Hi @mihem, looking into this - it seems to me that the problem is not in the long time calculation of the length of the graph itself, but rather loading the graph itself. When i load your data from scracth, and run the code the first time - it takes me indeed a long time (not 10 minutes tho - 3 minutes), but when i rerun the same function - much shorter (7 seconds). See the code below:

> library(qs)
qs 0.26.1
> de_stat = qread("~/temp/milo_de_stat_pnp_ctrl.qs")
> stat_de_magnitude <- miloDE::rank_neighbourhoods_by_DE_magnitude(de_stat)
> sce = qread("~/temp/milo_DE.qs")
> t0 = proc.time()
> p1 <- miloDE::plot_milo_by_single_metric(
+     sce,
+     stat_de_magnitude,
+     colour_by = "n_DE_genes",
+     layout = "UMAP.SCVI.FULL",
+     size_range = c(0.2, 3),
+     edge_width = c(0.1, 1.0), 
+     edge_weight.thres = 10) +
+     viridis::scale_fill_viridis(name = "# DE genes", option = "inferno")
Loading required package: BPCells
Scale for fill is already present.
Adding another scale for fill, which will replace the existing scale.
> t1 = proc.time()
> print(t1["elapsed"] - t0["elapsed"])
elapsed 
**181.636** 
> t0 = proc.time()
> p1 <- miloDE::plot_milo_by_single_metric(
+     sce,
+     stat_de_magnitude,
+     colour_by = "n_DE_genes",
+     layout = "UMAP.SCVI.FULL",
+     size_range = c(0.2, 3),
+     edge_width = c(0.1, 1.0), 
+     edge_weight.thres = 10) +
+     viridis::scale_fill_viridis(name = "# DE genes", option = "inferno")
Scale for fill is already present.
Adding another scale for fill, which will replace the existing scale.
> t1 = proc.time()
> print(t1["elapsed"] - t0["elapsed"])
elapsed 
  **7.329** 
> 

Therefore I assume that it takes much shorter cause of the caching usage perhaps that is happening the second time (when the graph has been loaded once before?). Im not very familiar with such artifacts unfortunately, and will have to read up about this and do a bit of research. But it seems that if the graph loading is happening at any point (and apparently it is very costly in your case), it will take a long time (the first time tho). I will think a bit and do some testing later on - perhaps I introduce a relaxed check for plotting functions or alter check all together. I will update this thread once make a decision whether I change anything and how exactly I change it.

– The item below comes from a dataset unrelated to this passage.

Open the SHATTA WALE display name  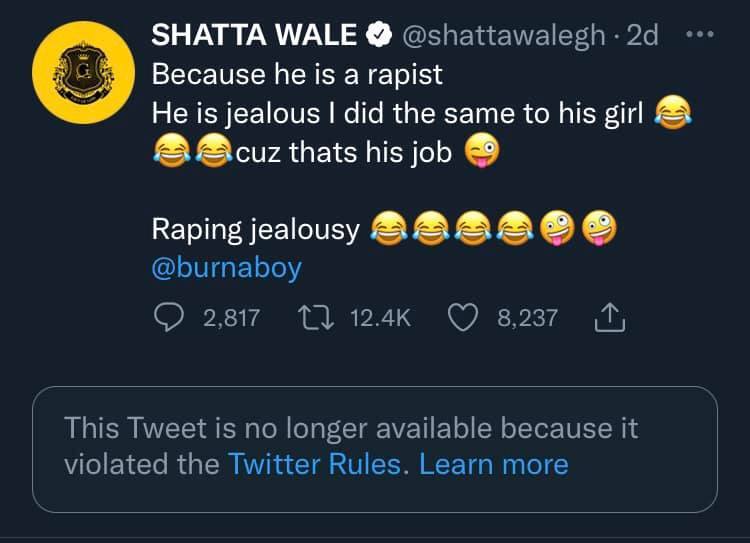pyautogui.click(x=254, y=36)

mihem commented 5 months ago

Hi @amissarova ,

Glad you could reproduce the issue. I absolutely agree. The first time it takes really long (okay I exaggerated with 10min but 3min is still very long for a plotting function) and the second time it s fine. However in my use case it happened quite often that I wanted to make the dots larger a few days after the initial analysis and waiting for 3min is a little annoying then. Yes maybe some less costly check?

Thanks.

amissarova commented 5 months ago

@mihem , I added now a simpler check only for the plotting function, omitting loading of the graph. Thanks for your comment and im gonna close this issue now - pls reopen if you have more questions

mihem commented 5 months ago

Agree, that dramatically increases the speed in my case as well.